--- BEGIN Data in this exercise ---

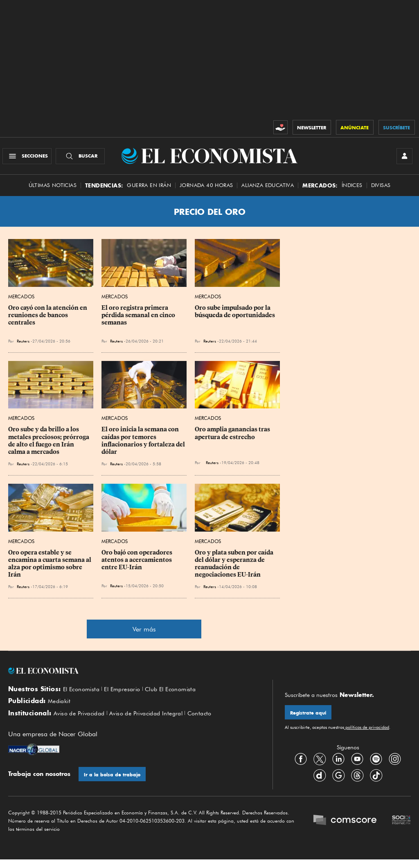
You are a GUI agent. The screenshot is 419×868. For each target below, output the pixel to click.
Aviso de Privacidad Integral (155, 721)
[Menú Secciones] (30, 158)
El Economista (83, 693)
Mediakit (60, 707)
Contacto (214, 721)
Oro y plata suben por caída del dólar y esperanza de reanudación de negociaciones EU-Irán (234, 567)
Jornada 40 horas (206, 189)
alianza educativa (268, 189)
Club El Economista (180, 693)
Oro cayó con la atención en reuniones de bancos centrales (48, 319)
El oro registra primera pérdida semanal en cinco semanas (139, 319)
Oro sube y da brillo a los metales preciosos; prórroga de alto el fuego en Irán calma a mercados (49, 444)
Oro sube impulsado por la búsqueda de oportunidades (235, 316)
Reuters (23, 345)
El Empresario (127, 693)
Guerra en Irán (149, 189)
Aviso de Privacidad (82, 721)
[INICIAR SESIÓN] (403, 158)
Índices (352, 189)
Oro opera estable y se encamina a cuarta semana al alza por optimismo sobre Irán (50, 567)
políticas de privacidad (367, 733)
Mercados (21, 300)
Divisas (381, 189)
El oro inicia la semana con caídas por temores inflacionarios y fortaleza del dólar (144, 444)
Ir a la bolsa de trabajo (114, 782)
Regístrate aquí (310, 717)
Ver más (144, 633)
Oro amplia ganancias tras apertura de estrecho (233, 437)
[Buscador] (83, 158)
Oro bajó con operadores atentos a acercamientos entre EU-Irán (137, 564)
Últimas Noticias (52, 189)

--- END Data in this exercise ---
--- BEGIN Data in this exercise ---

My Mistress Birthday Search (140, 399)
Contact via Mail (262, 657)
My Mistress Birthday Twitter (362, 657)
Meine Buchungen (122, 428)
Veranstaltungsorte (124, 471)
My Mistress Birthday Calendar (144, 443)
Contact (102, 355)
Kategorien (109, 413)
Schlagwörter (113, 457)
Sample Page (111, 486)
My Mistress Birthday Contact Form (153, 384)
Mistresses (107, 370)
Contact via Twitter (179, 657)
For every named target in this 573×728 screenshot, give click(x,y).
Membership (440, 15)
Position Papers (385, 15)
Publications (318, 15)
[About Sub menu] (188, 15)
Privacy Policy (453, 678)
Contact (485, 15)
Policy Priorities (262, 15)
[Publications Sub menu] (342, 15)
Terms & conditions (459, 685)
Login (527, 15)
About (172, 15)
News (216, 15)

--- END Data in this exercise ---
--- BEGIN Data in this exercise ---

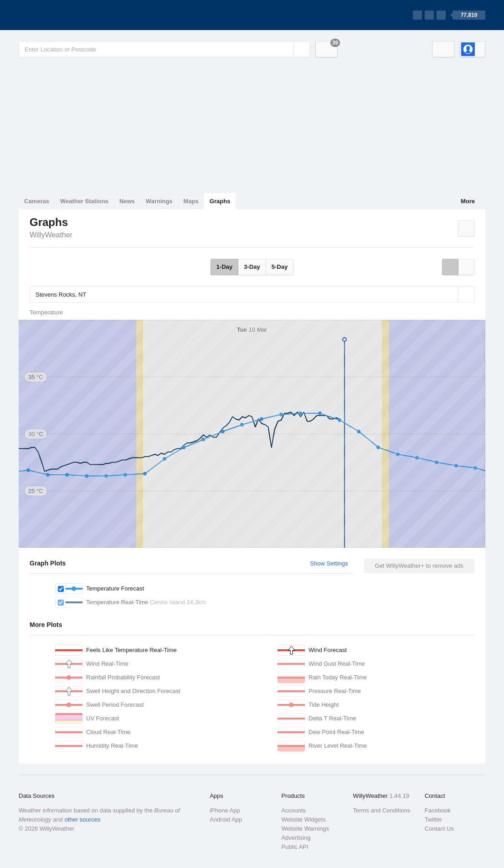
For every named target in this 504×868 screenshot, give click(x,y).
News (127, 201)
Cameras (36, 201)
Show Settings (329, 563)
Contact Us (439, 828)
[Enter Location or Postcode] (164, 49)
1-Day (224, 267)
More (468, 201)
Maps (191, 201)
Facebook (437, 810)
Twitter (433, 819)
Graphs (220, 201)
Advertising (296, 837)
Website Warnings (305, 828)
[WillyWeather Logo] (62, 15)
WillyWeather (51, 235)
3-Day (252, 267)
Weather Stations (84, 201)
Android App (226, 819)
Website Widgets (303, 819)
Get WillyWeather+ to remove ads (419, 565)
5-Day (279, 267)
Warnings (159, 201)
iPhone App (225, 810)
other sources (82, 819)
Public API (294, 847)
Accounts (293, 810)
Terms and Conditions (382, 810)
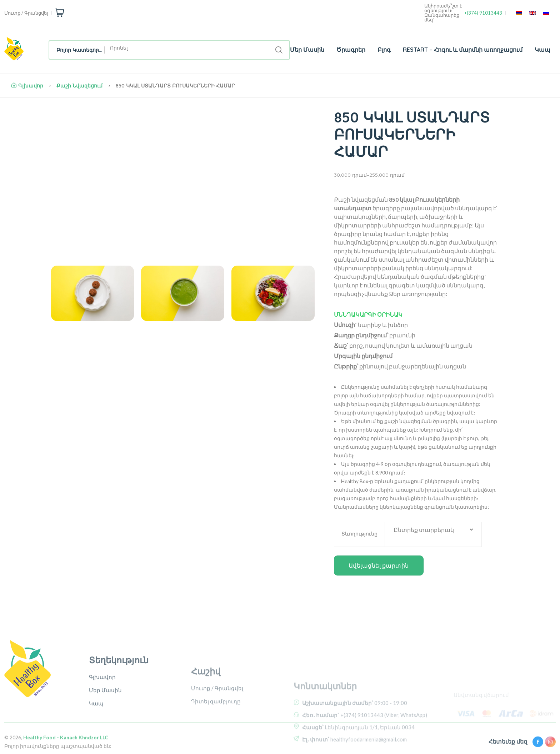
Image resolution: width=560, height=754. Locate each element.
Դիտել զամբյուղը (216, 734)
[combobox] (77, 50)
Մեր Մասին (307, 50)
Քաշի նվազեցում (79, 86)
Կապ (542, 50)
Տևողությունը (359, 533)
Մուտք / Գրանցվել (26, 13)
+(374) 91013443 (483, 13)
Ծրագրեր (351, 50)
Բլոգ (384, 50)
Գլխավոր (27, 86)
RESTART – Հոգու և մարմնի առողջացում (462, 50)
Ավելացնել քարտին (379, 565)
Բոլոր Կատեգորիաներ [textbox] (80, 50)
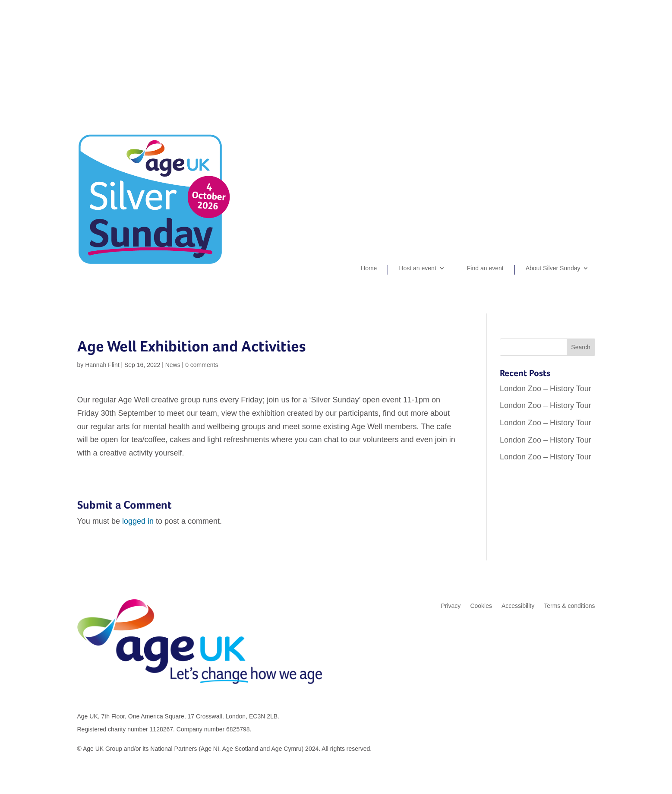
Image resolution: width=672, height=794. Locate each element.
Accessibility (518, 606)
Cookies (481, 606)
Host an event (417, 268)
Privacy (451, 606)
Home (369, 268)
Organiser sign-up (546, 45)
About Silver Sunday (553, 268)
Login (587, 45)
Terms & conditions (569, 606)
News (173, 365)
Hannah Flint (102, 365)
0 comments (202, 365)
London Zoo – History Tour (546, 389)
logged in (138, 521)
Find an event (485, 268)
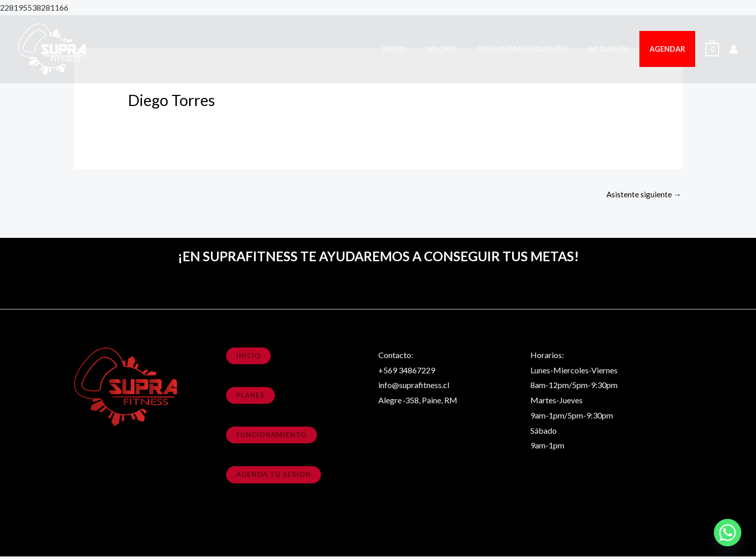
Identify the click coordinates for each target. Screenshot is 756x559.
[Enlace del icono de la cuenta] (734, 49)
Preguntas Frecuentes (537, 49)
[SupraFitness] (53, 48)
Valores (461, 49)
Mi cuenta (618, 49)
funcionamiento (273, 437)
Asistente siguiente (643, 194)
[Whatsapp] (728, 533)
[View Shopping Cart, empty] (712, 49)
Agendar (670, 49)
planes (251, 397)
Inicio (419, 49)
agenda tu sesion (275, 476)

--- END Data in this exercise ---

» What you are asked to do: Copy every line from the one containing "Advertising (296, 837)" up to and including the one containing "Բոլոր Կատեգորիաներ [textbox] (80, 50)", and leave the pictures out of your copy.

» Solution for this problem:
Advertising (296, 837)
Website Warnings (305, 828)
[WillyWeather Logo] (62, 15)
WillyWeather (51, 235)
3-Day (252, 267)
Weather Stations (84, 201)
Android App (226, 819)
Website Widgets (303, 819)
Get WillyWeather+ to remove ads (419, 565)
5-Day (279, 267)
Warnings (159, 201)
iPhone App (225, 810)
other sources (82, 819)
Public API (294, 847)
Accounts (293, 810)
Terms and Conditions (382, 810)
Image resolution: width=560, height=754. Locate each element.
Դիտել զամբյուղը (216, 734)
[combobox] (77, 50)
Մեր Մասին (307, 50)
Քաշի նվազեցում (79, 86)
Կապ (542, 50)
Տևողությունը (359, 533)
Մուտք / Գրանցվել (26, 13)
+(374) 91013443 (483, 13)
Ծրագրեր (351, 50)
Բլոգ (384, 50)
Գլխավոր (27, 86)
RESTART – Հոգու և մարմնի առողջացում (462, 50)
Ավելացնել քարտին (379, 565)
Բոլոր Կատեգորիաներ [textbox] (80, 50)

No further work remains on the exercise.